▸ Exercise goal: All of the data below is to be repeated exactly, except for the pictures.

Top of Exercise data

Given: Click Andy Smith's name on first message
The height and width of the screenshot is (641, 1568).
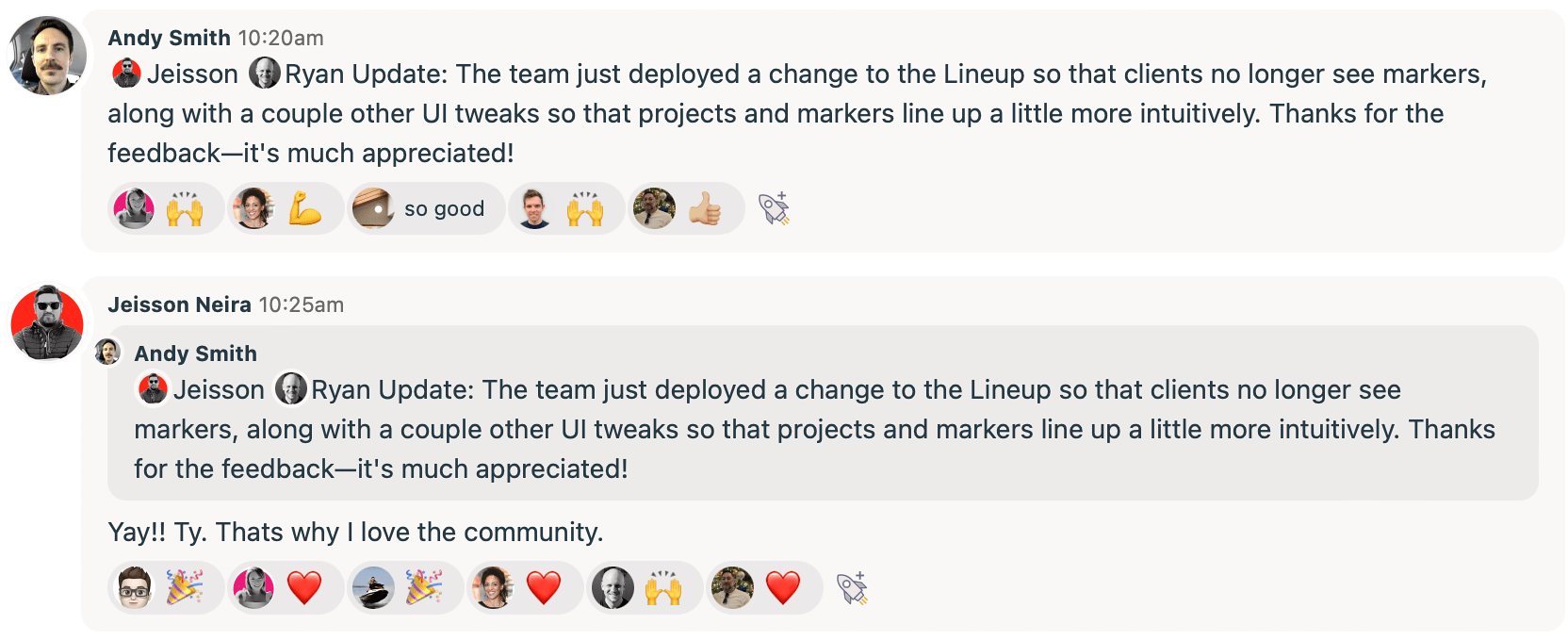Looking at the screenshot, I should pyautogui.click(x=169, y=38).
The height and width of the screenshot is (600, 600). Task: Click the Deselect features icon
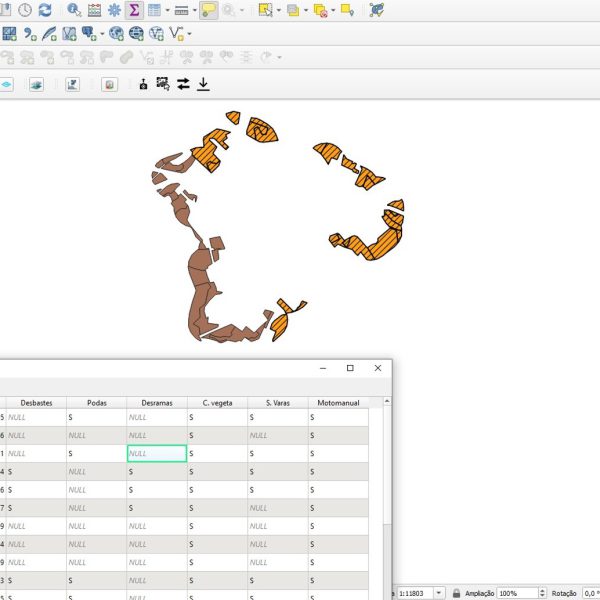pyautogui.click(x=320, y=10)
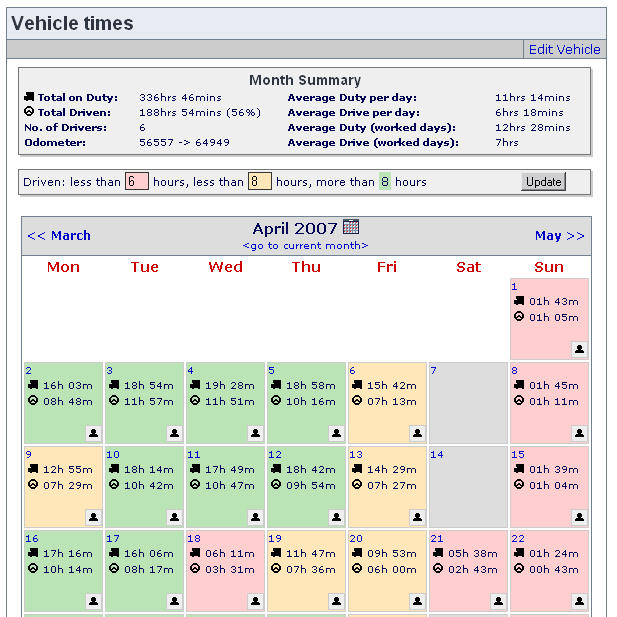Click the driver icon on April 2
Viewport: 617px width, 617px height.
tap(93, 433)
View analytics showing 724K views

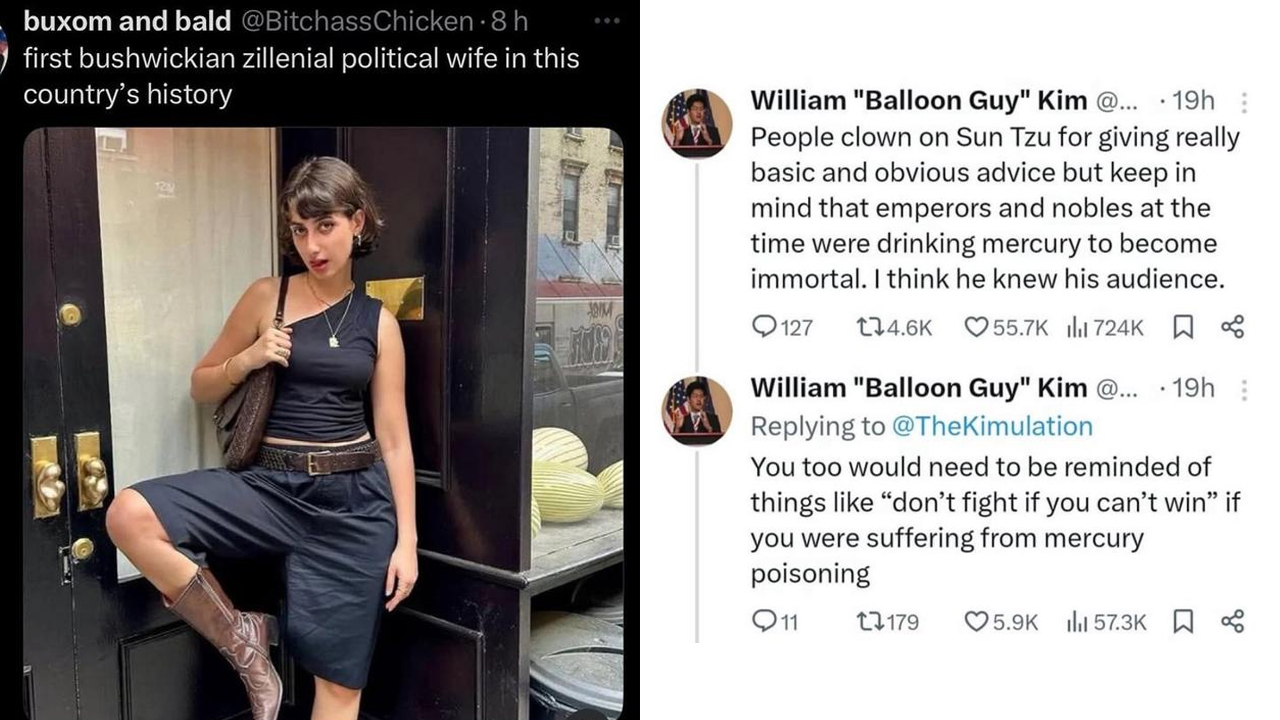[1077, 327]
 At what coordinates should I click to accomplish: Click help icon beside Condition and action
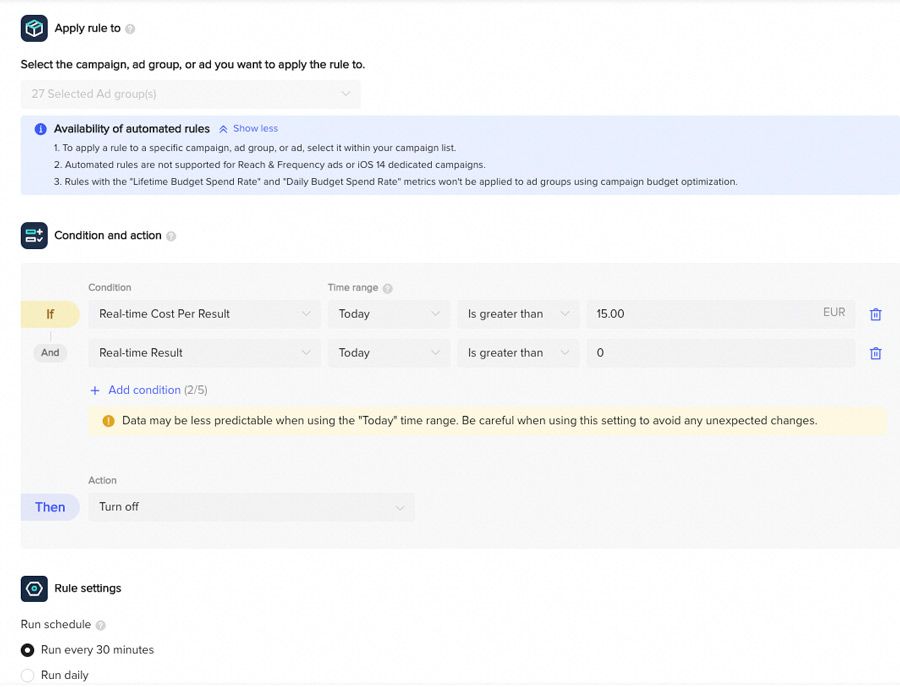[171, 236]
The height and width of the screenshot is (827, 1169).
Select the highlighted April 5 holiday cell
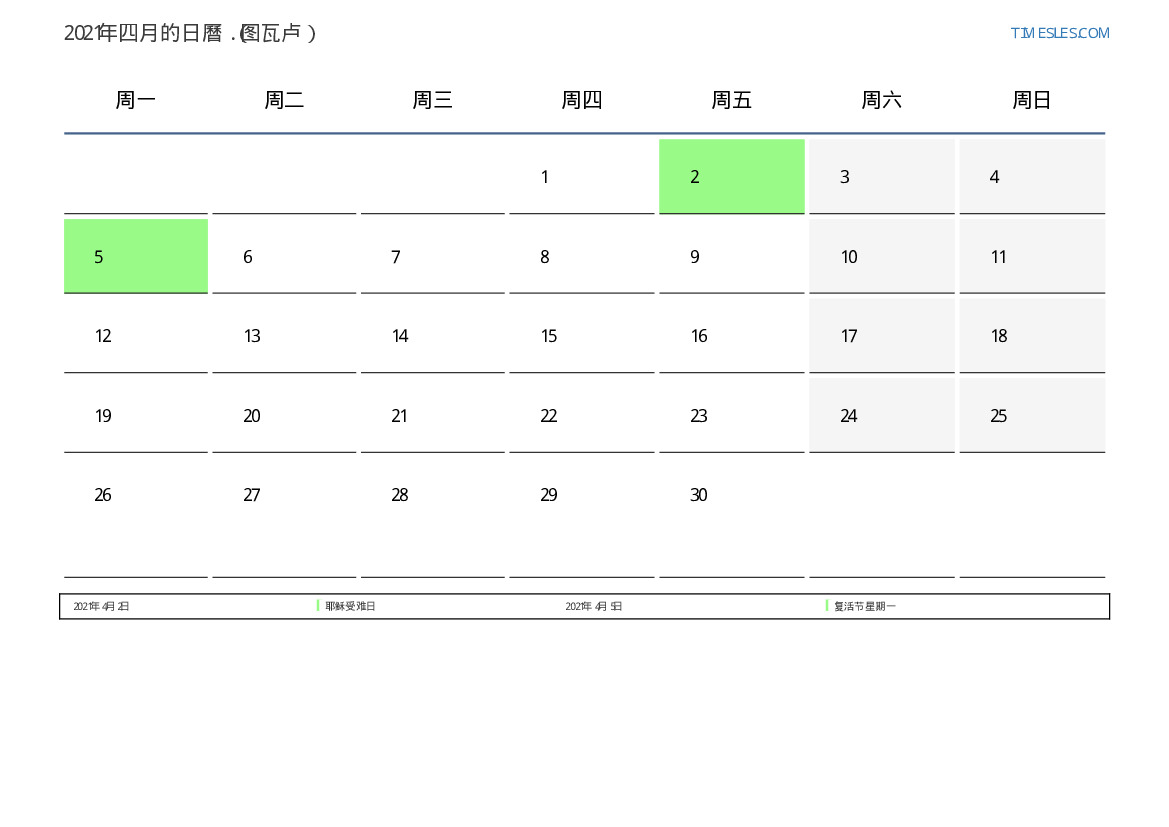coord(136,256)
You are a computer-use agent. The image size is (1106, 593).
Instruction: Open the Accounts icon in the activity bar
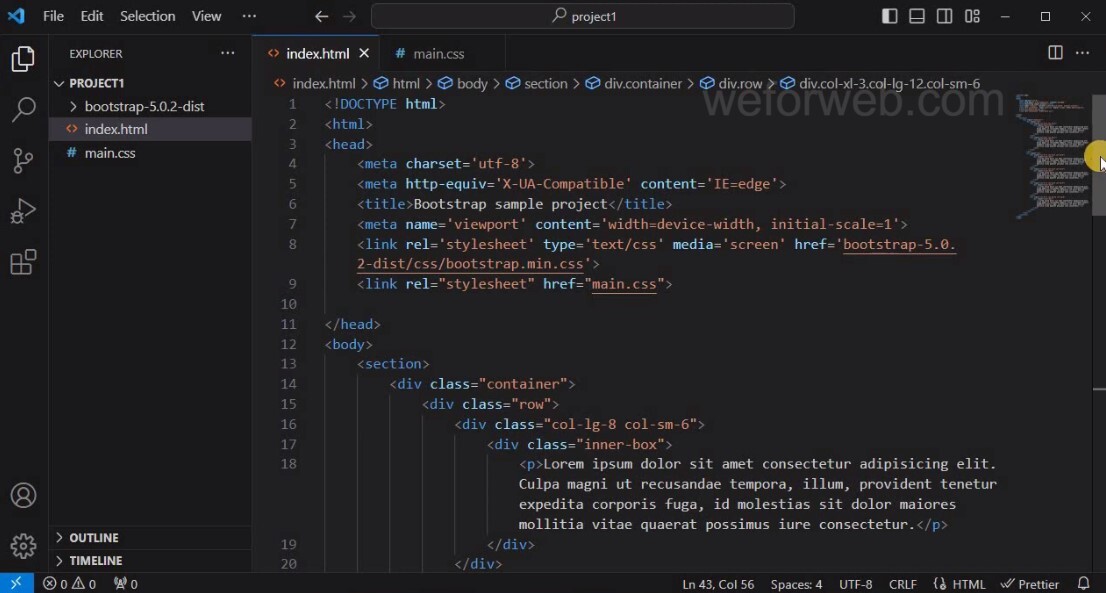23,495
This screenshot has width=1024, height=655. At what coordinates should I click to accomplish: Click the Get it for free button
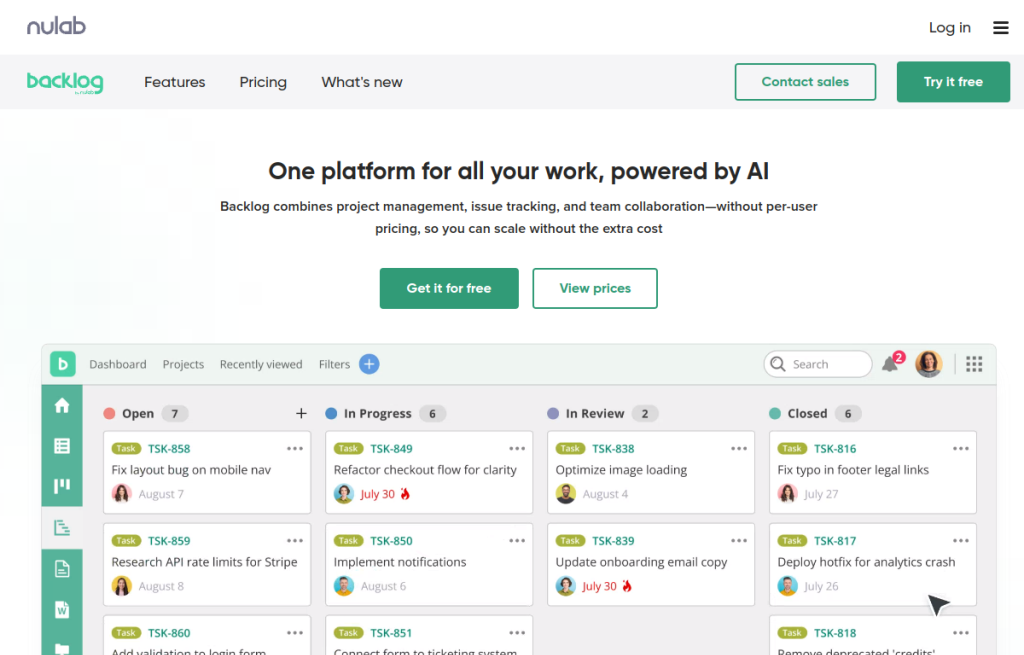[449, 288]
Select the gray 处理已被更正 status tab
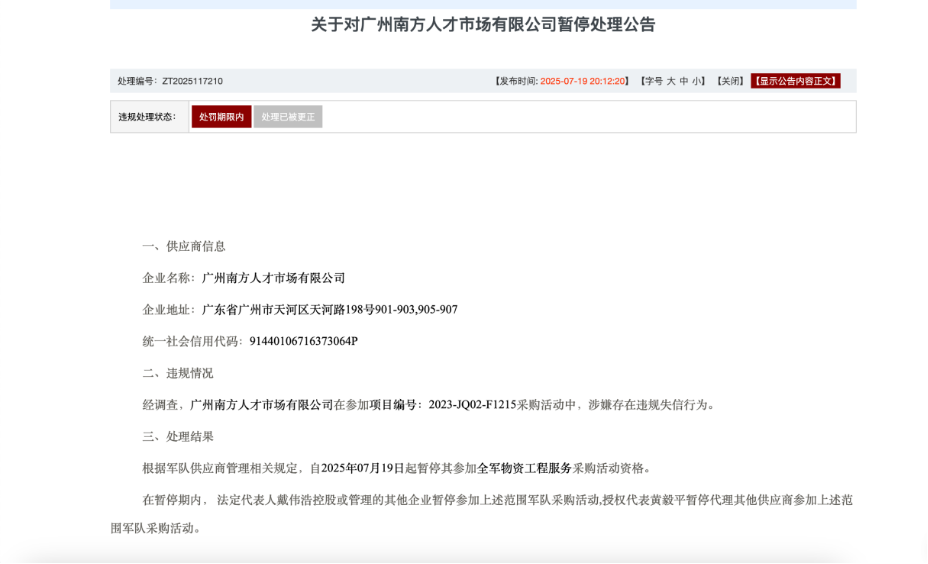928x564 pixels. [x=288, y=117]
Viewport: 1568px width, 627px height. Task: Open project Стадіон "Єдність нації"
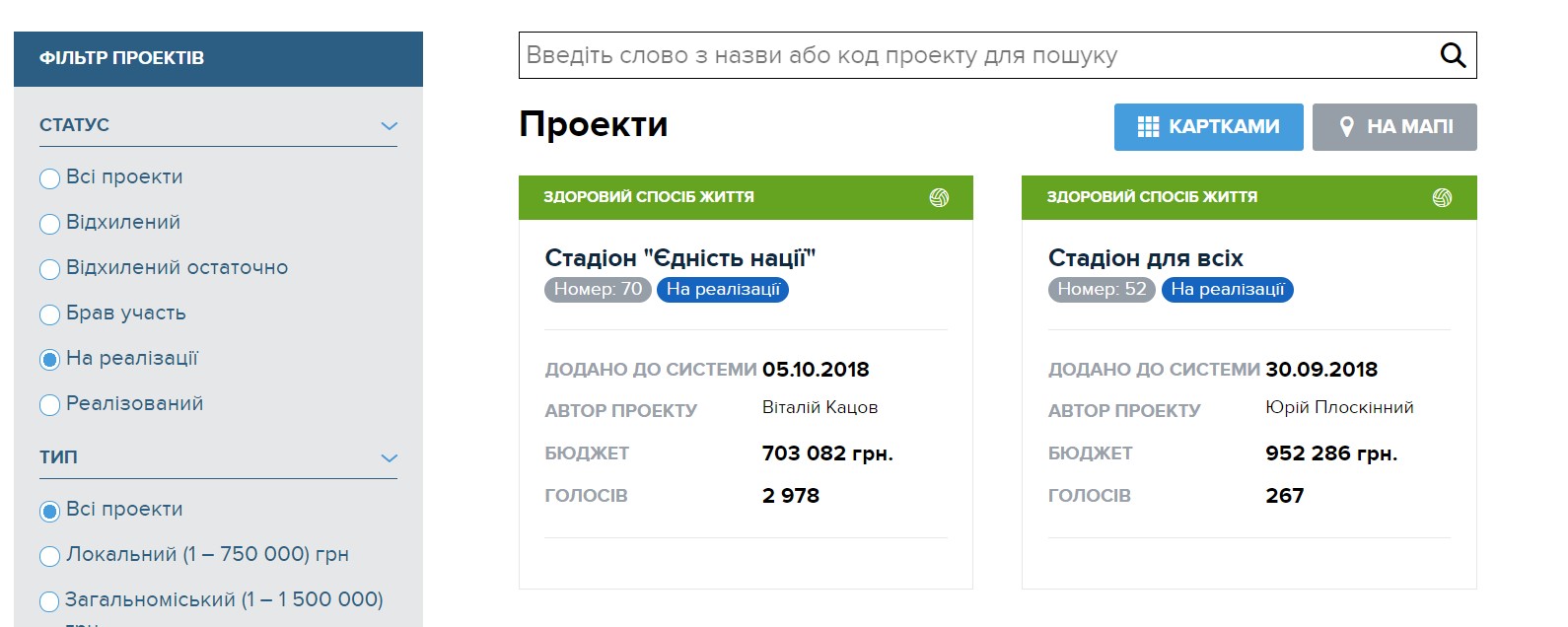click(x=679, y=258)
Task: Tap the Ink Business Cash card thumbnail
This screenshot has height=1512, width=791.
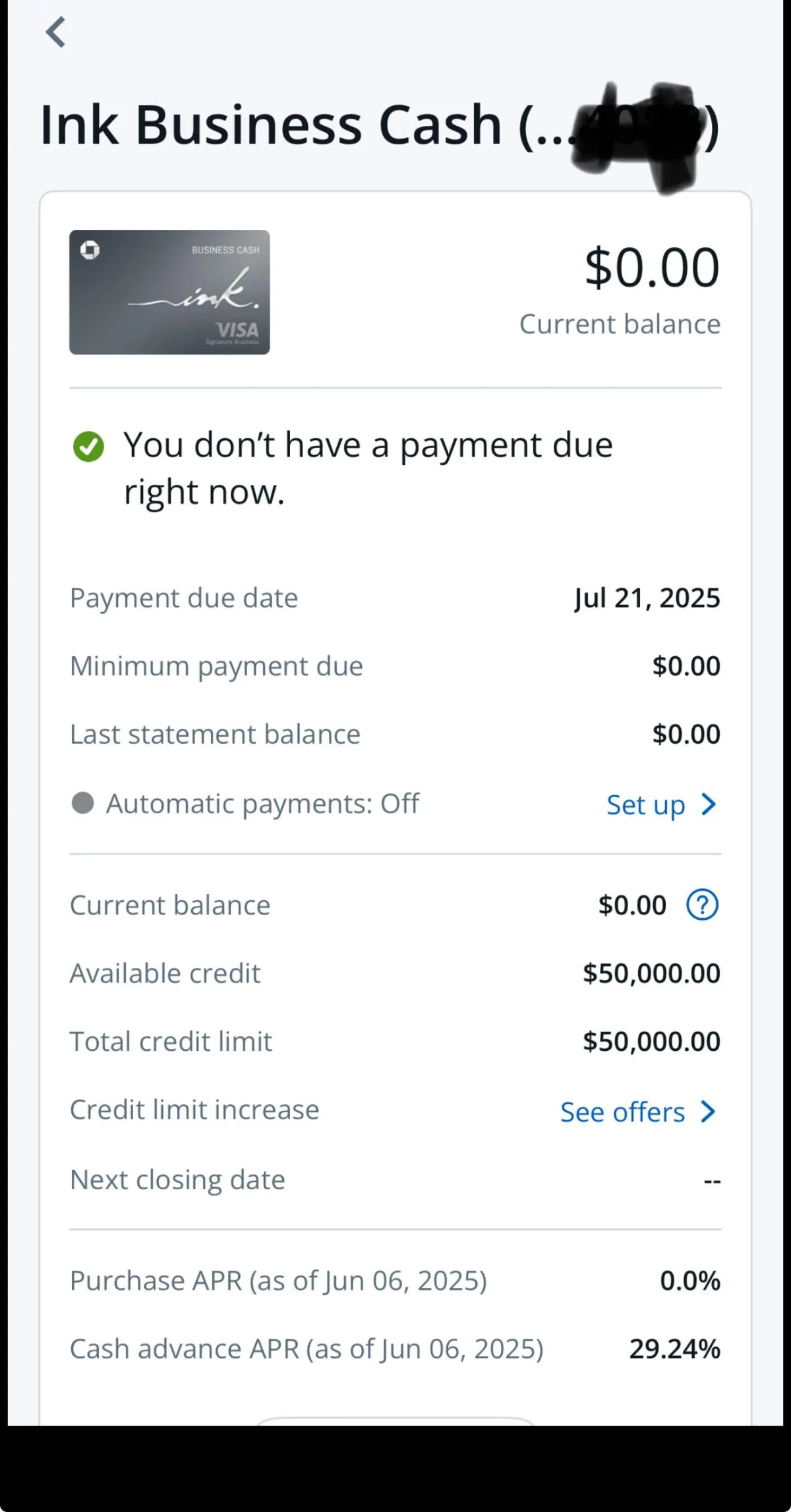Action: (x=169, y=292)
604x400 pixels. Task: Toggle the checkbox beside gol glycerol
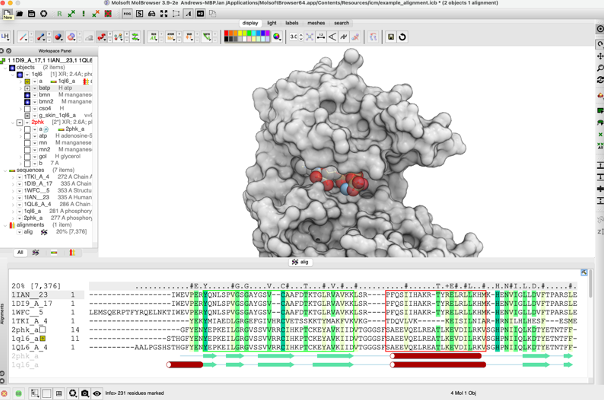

Bottom of Exercise data

▸ Solution for this exercise:
Given: Click Andy Smith's name on first message
The height and width of the screenshot is (641, 1568).
Looking at the screenshot, I should pyautogui.click(x=169, y=38).
The height and width of the screenshot is (600, 600). Task: Click the Deselect features icon
pyautogui.click(x=320, y=10)
Click the driver icon on April 2
Viewport: 617px width, 617px height.
tap(93, 433)
View analytics showing 724K views

[1077, 327]
 At what coordinates should I click to accomplish: Click help icon beside Condition and action
[171, 236]
The height and width of the screenshot is (827, 1169).
Select the highlighted April 5 holiday cell
coord(136,256)
You are a computer-use agent. The image size is (1106, 593).
Instruction: Open the Accounts icon in the activity bar
23,495
This screenshot has width=1024, height=655. At what coordinates should I click to accomplish: Click the Get it for free button
[449, 288]
Select the gray 处理已被更正 status tab
928x564 pixels. [x=288, y=117]
Viewport: 1568px width, 627px height. Task: Open project Стадіон "Єдність нації"
click(x=679, y=258)
Task: Tap the Ink Business Cash card thumbnail
This screenshot has height=1512, width=791.
Action: (x=169, y=292)
604x400 pixels. Task: Toggle the checkbox beside gol glycerol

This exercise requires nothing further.